12.05.2009

Feral Houses

Now here's another cool thing.

As I'm sure you all know Detroit has had a bit of a demographic shift in the past few decades, meaning a shit-ton of people have left. Fortunately they were kind enough to leave their city behind. Parts of it are rotten and festering, but the urban decay has also become a focus or urban explorers and artists' more extreme, large-scale projects.

What better way to bring attention to demographic decline and housing loss than painting melting houses Tiggerific Orange?
The city has even become a centre for slow food and urban farming!

But what caught my eye recently was the feral houses pictured on Sweet Juniper.

Look at these beauties.
You can really see how thinned out the city has become. Fields where before there were fields. Or forests?
As Sweet Juniper points out gardens planted for aesthetics now frame houses in green, speaking to words like consume and swallow.
I've been talking with the plants. Their plan is to grow. Stab mortar with roots, pressure windows and invite wood back to earth. I like deconstruction sites where the foreman is nature.
These houses were obviously for the wealthy at some point. Gone. Fled. Fearful and in the suburbs.

Where do the poor people go who aren't sub-urban-knights? Where have all those people gone who lost their homes in the sub-prime mortgage debacles of the past few years? Are they all living with friends? Camping in the forests of national parks? Of Detroit? Filling up flea bag hotels where they pay by the month?

The pictures are instructive. I sometimes have a hard time getting my head around the notion that progress can be stopped, humanity might have to shrink back and try again somewhere else.

I know it has happened time and again; ancient ruins and lost cities, even North American ghost towns, all speak to the reality. Rivers change course, soil becomes infertile and saline, ore veins are bled dry. Or the industrial-capitalist system loses track of how to work in a certain place at a certain time for a certain group of people and once those that can get are gone the rest are left to their fate - be it barbarians or trees.

Cities decline, leave, end.

I know these things happen. But on a deeper level the concept of hundreds of thousands of urban citizens leaving and abandoning continues to astonish and exist just beyond real comprehensibility for me. An intangible, only coherent through numbers and words.
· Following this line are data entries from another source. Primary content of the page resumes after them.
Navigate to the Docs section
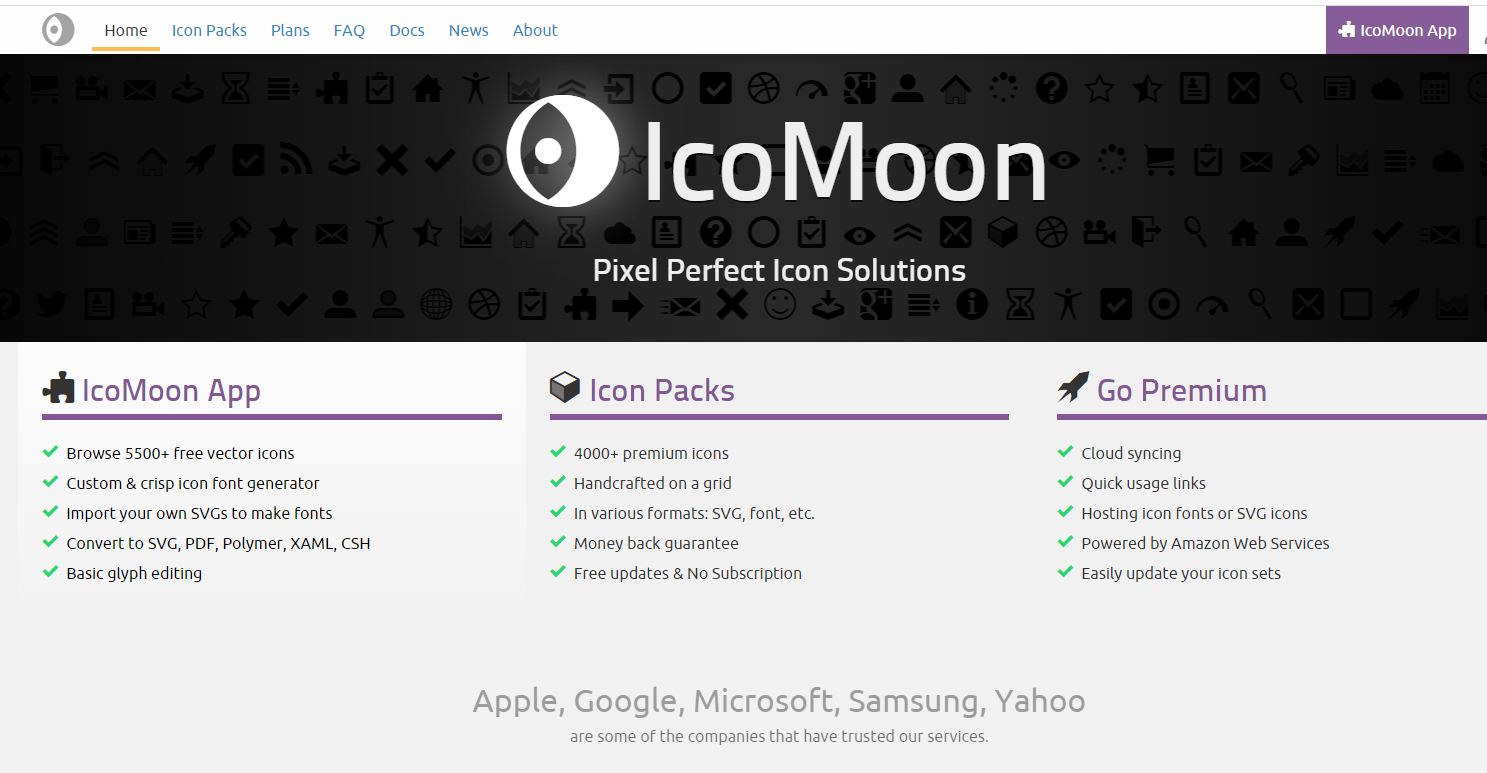This screenshot has width=1487, height=773. [x=407, y=30]
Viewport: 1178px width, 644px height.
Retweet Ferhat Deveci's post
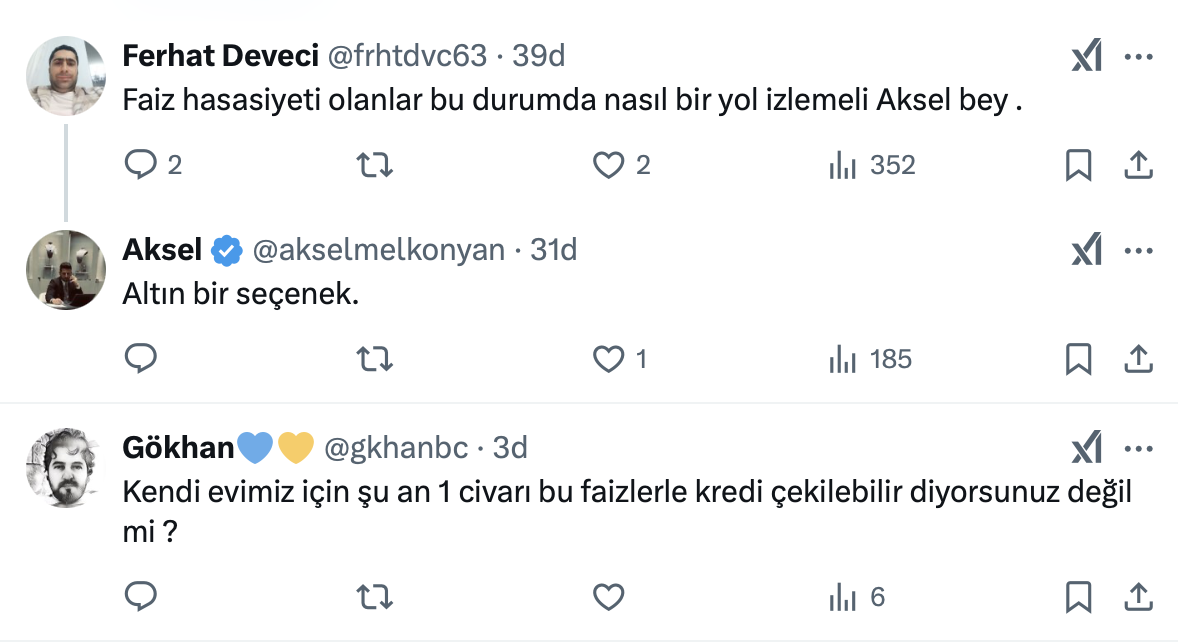[374, 164]
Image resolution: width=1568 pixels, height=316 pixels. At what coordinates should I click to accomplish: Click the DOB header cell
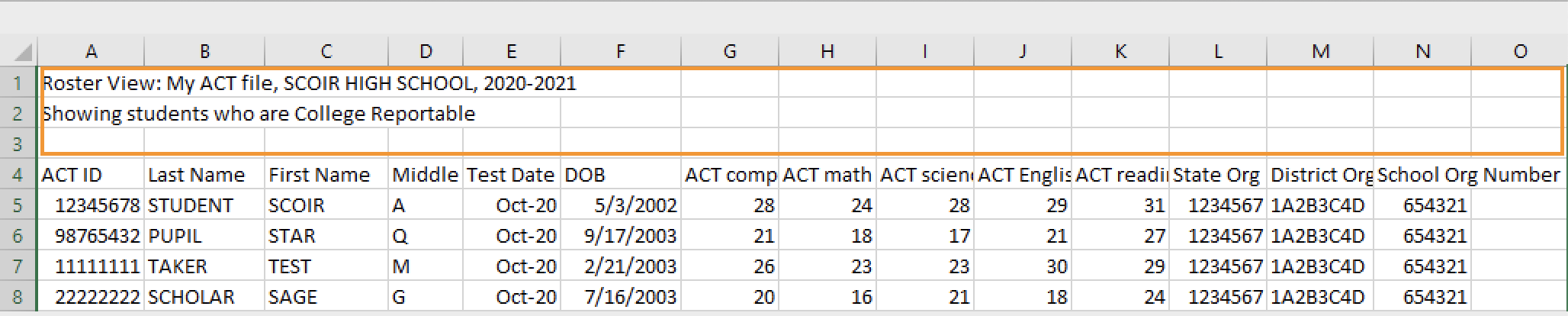[x=620, y=175]
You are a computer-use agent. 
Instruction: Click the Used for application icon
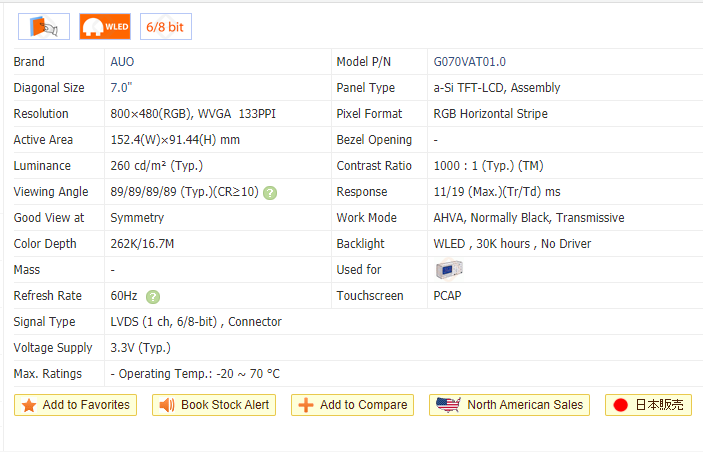pyautogui.click(x=449, y=269)
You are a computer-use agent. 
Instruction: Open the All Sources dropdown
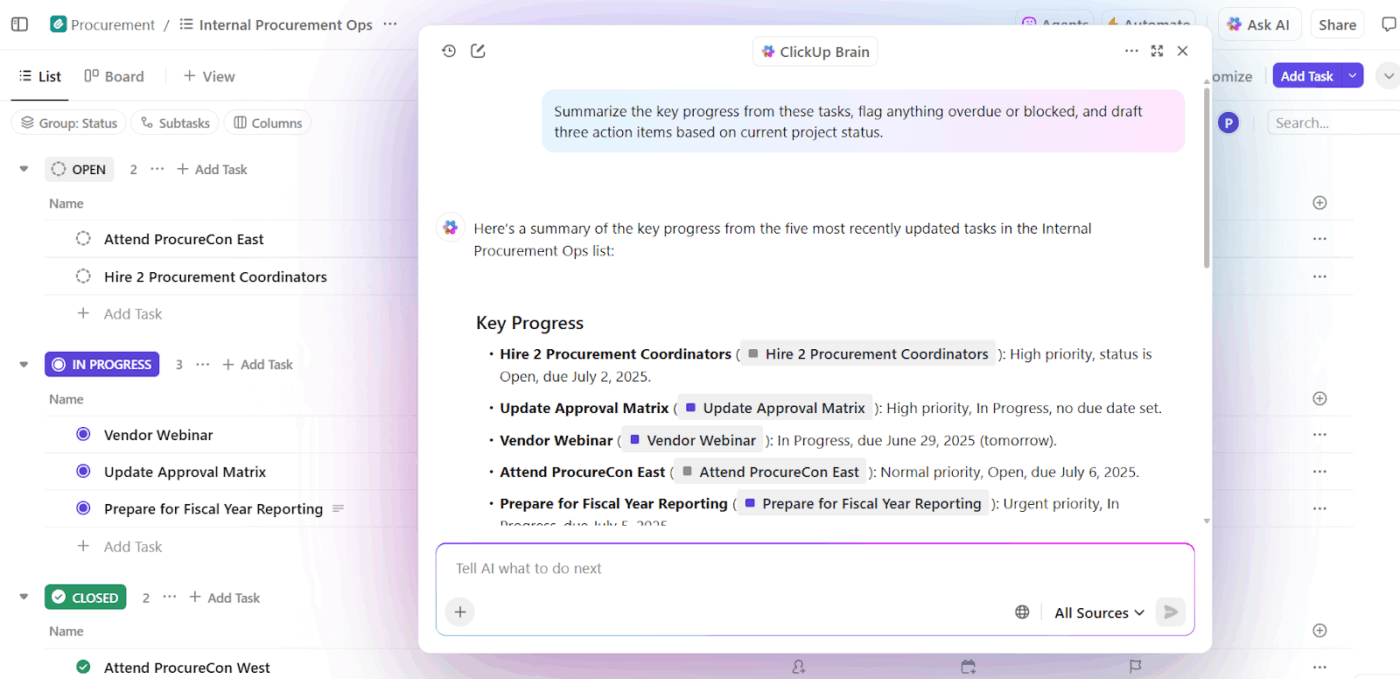[1097, 612]
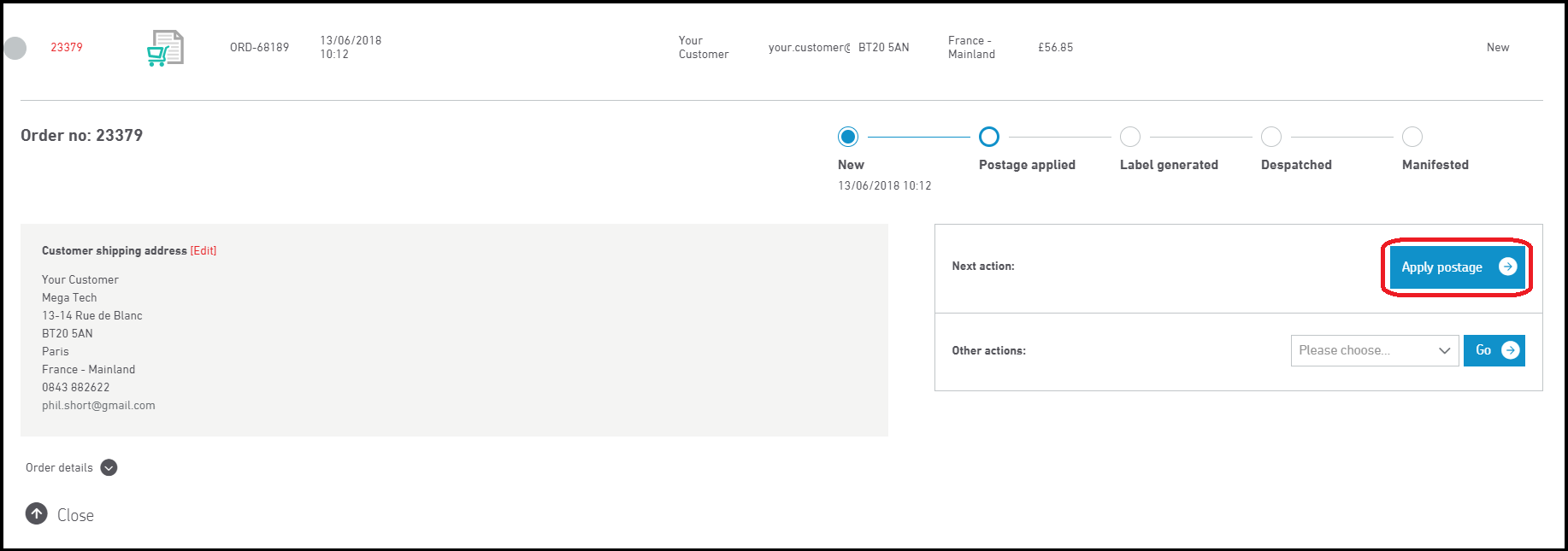Click the New status in order row
Screen dimensions: 1568x551
[x=1497, y=47]
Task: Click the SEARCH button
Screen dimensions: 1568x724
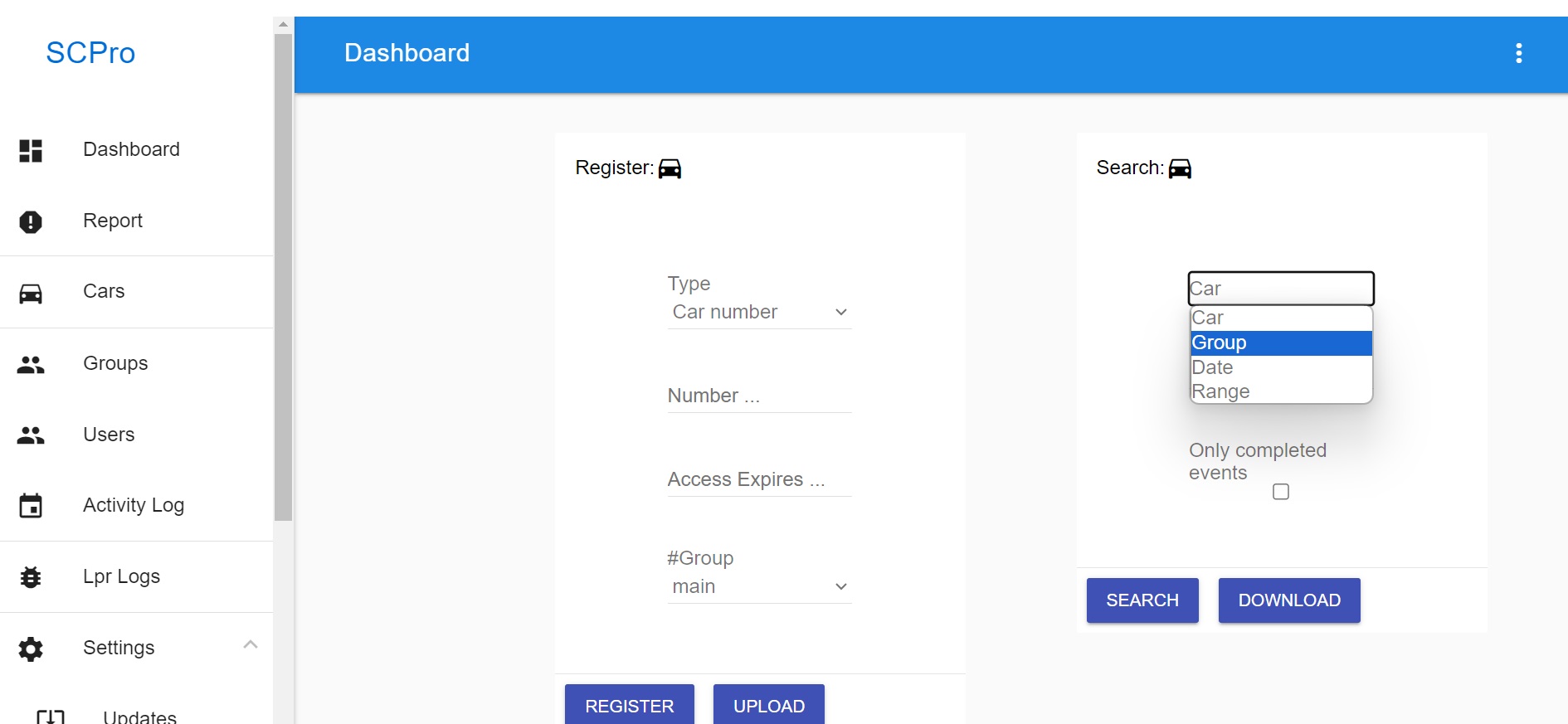Action: tap(1142, 600)
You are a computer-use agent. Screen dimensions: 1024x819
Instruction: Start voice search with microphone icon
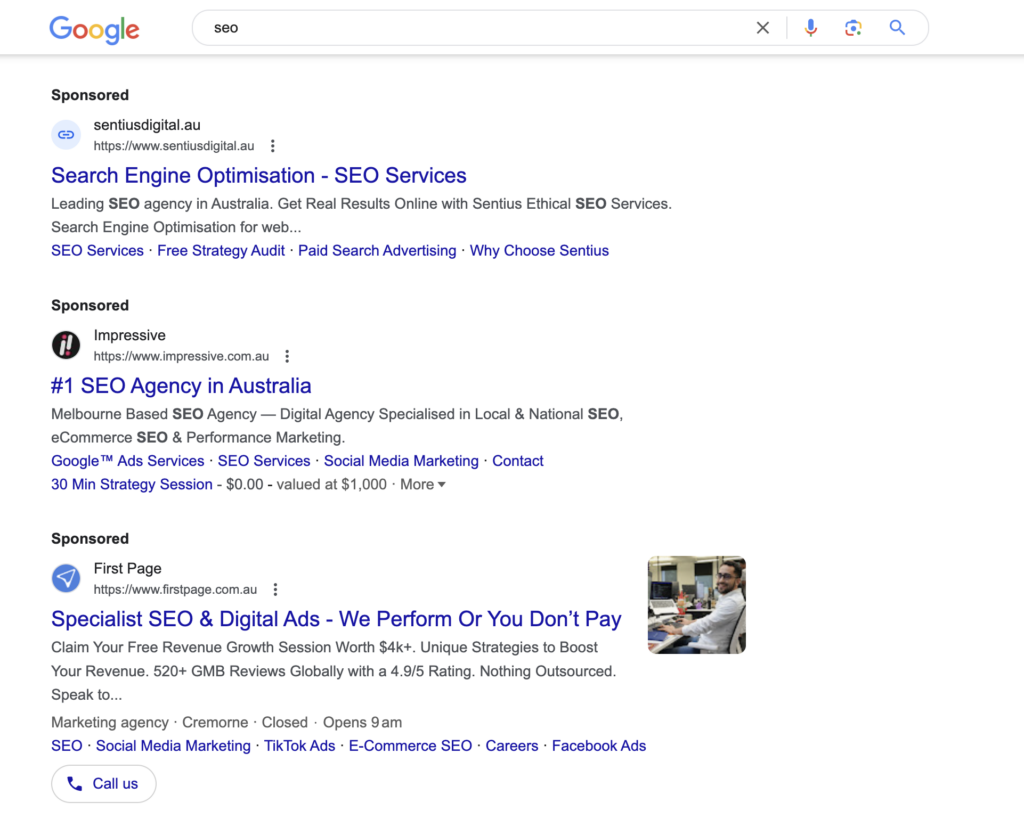[811, 28]
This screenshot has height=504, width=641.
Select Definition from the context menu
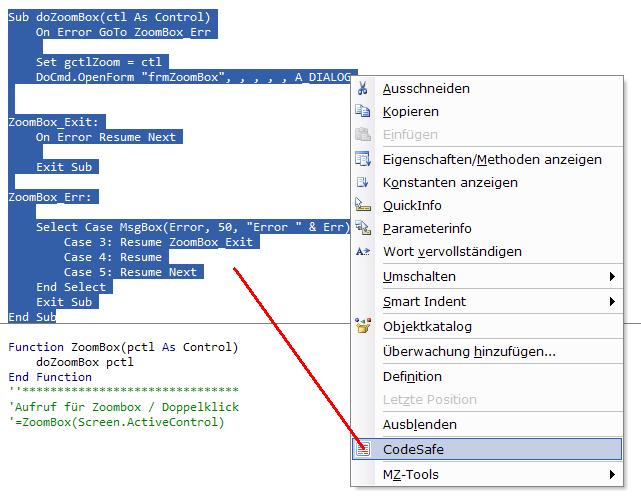412,376
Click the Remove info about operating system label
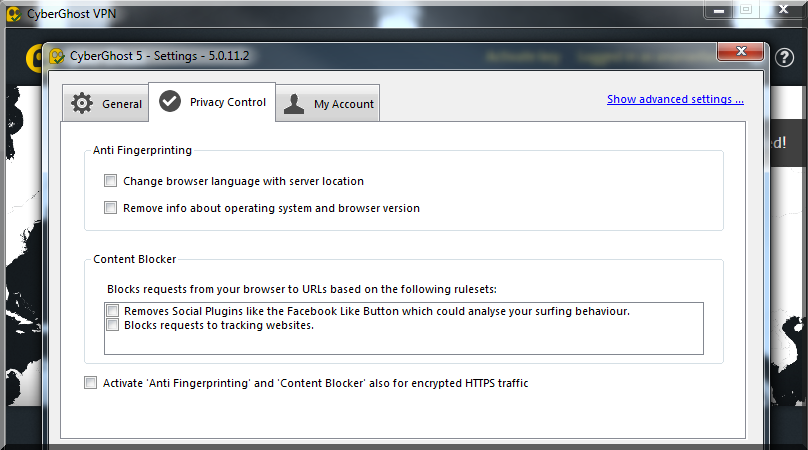 tap(272, 208)
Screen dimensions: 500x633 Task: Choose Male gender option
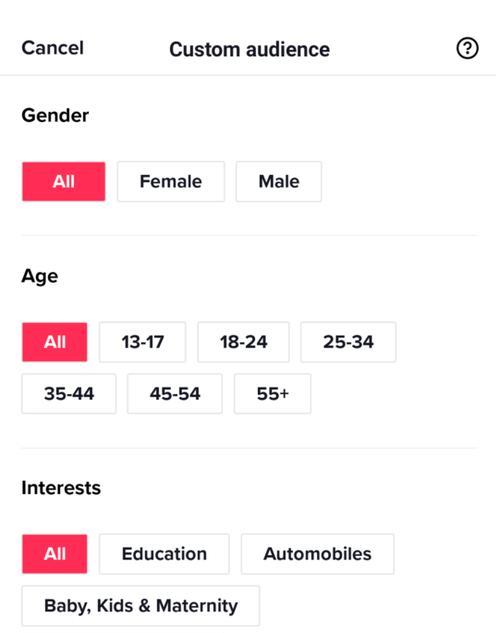pyautogui.click(x=279, y=181)

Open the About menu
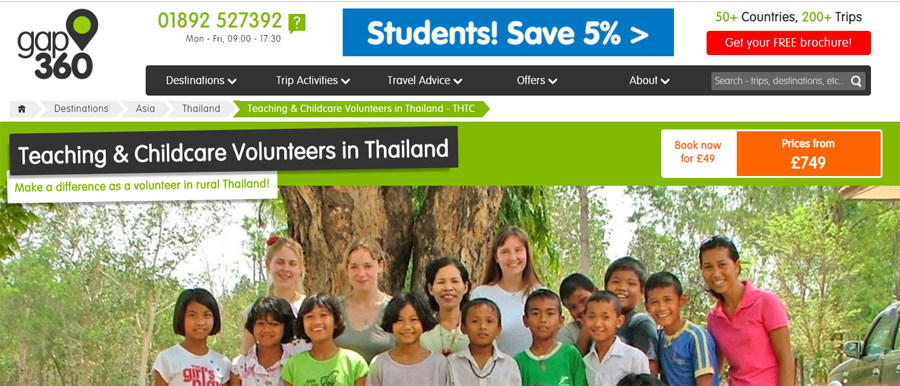click(649, 80)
Individual stories - job loss and watching helplessly as a neighbourhood falls apart - I can understand those. But translating that into a coherent narrative that encompasses downtown blight and sprawling suburban growth is a trickier proposition.

How to solve a problem that in its size alone defies real comprehension? I dunno, but I think a bunch of people working at a comprehensible scale on a whack of projects can add up to something. Eventually. Don't forget about the trees when contemplating the forest and all that.

3 comments:

  1. James,

    You have quite the philosophical post. As a former Detroit-area resident, I have seen and driven by many of the "feral houses." It is rather tragic to see the state of a once-great industrial city. Literally, the northern suburbs of Detroit serve as a socio-economic, cultural and racial divide to the city of Detroit.

    I think one reason for such a disparity between Detroit and its suburbs is because of the distribution of municipal and county taxes. None of those taxes made it to the city of Detroit. All of my local taxes were spent on infrastructure within my suburb. Many of my neighbors would object to having their property taxes spent in Detroit. Their hard-earned money should be spent on local services that affect them and their children.

    In addition, in my suburb, there were certain zoning laws. This was indirect discrimination against people in the lower socio-economic class.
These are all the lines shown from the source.